AC : Je voudrais rappeler que nous avons eu une dernière phase du dialogue politique qui a été ouvert de décembre 2021 à mars 2022. Au cours de cette phase, l'un des premiers points qui a rencontré l’adhésion de toutes les parties, ça a été de dire que, aujourd'hui dans notre pays, les institutions sont toutes installées et fonctionnent normalement. Il a été convenu que toutes les questions relevant du fonctionnement de certaines institutions leur soient adressées. Nous sommes aujourd'hui un État véritablement démocratique, nous sommes un État de droit. Je peux comprendre que, à une certaine époque, on s'en référait au tout-puissant président de la République, mais aujourd'hui les institutions fonctionnent. Donc, moi, j'inviterai l'opposition, pour certaines de leurs préoccupations, à s'adresser aux institutions qui en ont la charge, et, relativement à cette question, je pense que l'opposition peut s'adresser à la Commission électorale indépendante. 

Q : L'opposition affirme que dans sa composition, la CEI, la Commission électorale indépendante, n'est ni équilibrée ni impartiale. Est-ce que vous seriez prêt à envisager une réforme de cette CEI ? 

AC : Je rappelle, en citant ce dernier dialogue politique, que c'est à l'issue de celui-ci que le PPA-CI [de Laurent Gbagbo] a intégré la Commission électorale indépendante. C'est donc dire que tout peut se régler au niveau de la Commission électorale indépendante. Mais je pense qu'il n'est pas juste de prétendre que cette Commission n'est pas équilibrée. Au contraire, l'opposition y est majoritaire, puisqu'ils ont cinq représentants et la société civile en a six, dont deux du barreau et un de la magistrature. Évidemment, elle a beau jeu de dire que le représentant du chef de l'État ou du ministère de l'Intérieur sont proches du pouvoir, mais je rappelle que, lorsque Laurent Gbagbo était au pouvoir, il avait un représentant aussi bien de la présidence et un représentant du ministère de l'Intérieur. Ce sont des dispositions qui existaient bien avant que le RHDP n'arrive au pouvoir. 

Q : Vendredi dernier, sur RFI et France 24, vous avez pu entendre l'opposant Charles Blé Goudé qui lançait un appel au Président Ouattara pour qu'il fasse passer une loi sur l'amnistie afin que lui-même puisse être candidat l’an prochain. Pensez-vous que cela est envisageable ? 

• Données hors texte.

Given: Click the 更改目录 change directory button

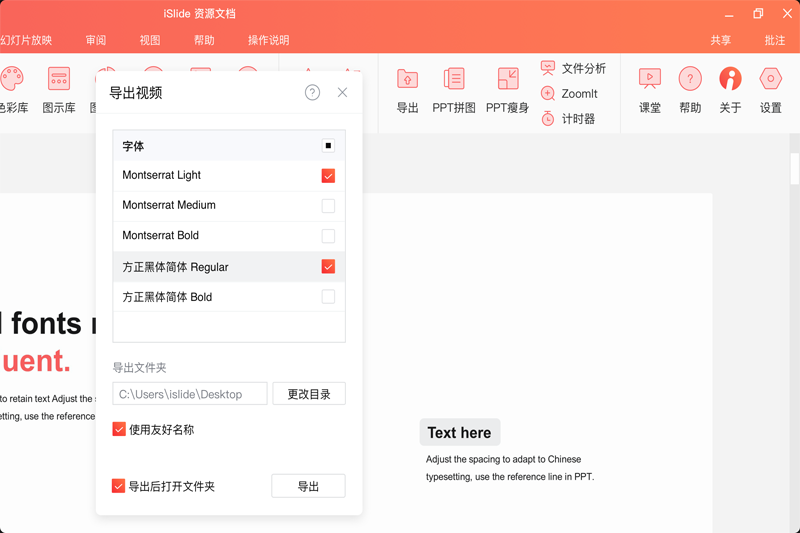Looking at the screenshot, I should click(x=309, y=394).
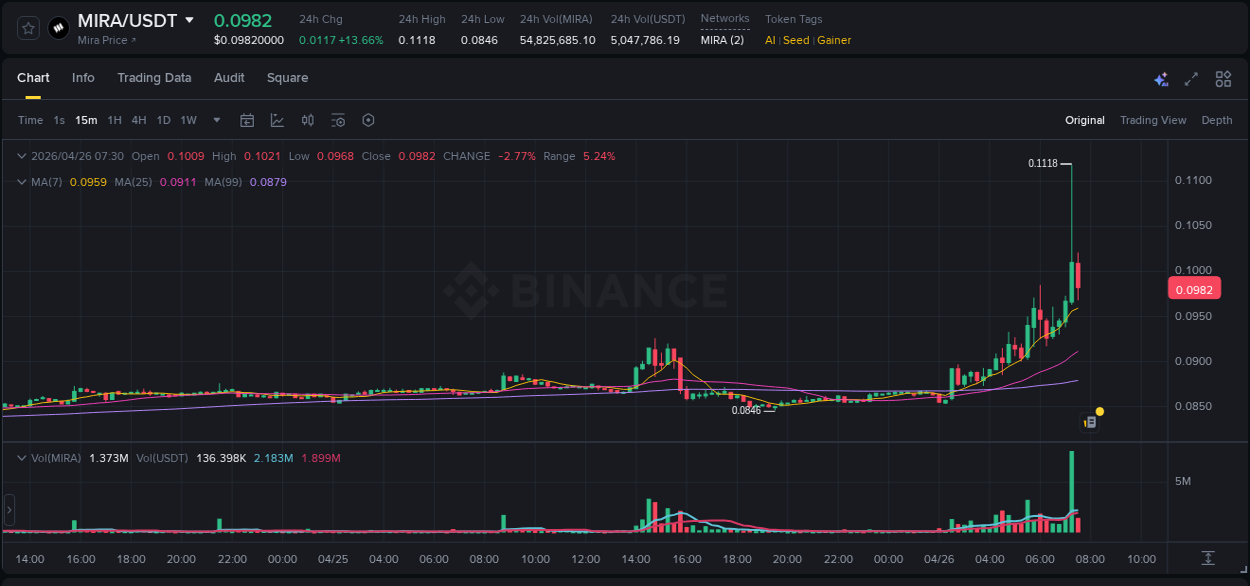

AC : Une fois de plus, je le répète, nous sommes un État de droit où toutes les institutions sont installées ou fonctionnent. Je suis toujours surpris qu'aujourd'hui, on veuille toujours en revenir au chef de l'État, alors qu'il y a des institutions qui fonctionnent. L'Assemblée nationale est le lieu où on peut faire également des propositions de loi. Il me semble que l'opposition est très bien représentée à l'Assemblée nationale. Elle pourra bien sûr introduire une proposition de loi à ce niveau, parce que les lois que le chef de l'État peut prendre sont encadrées aujourd'hui. 

Q : Et est-ce que le RHDP au pouvoir serait prêt à voter une telle proposition de loi ? 

AC : Mais il faut que déjà elle arrive sur la table de l'Assemblée. 

Q : Après ?

AC : Et après, le jeu démocratique va s'imposer et puis il appartiendra aux députés, qui sont les députés de la nation, une fois qu'ils ont voté, de juger de l'opportunité d'adopter cette loi ou pas.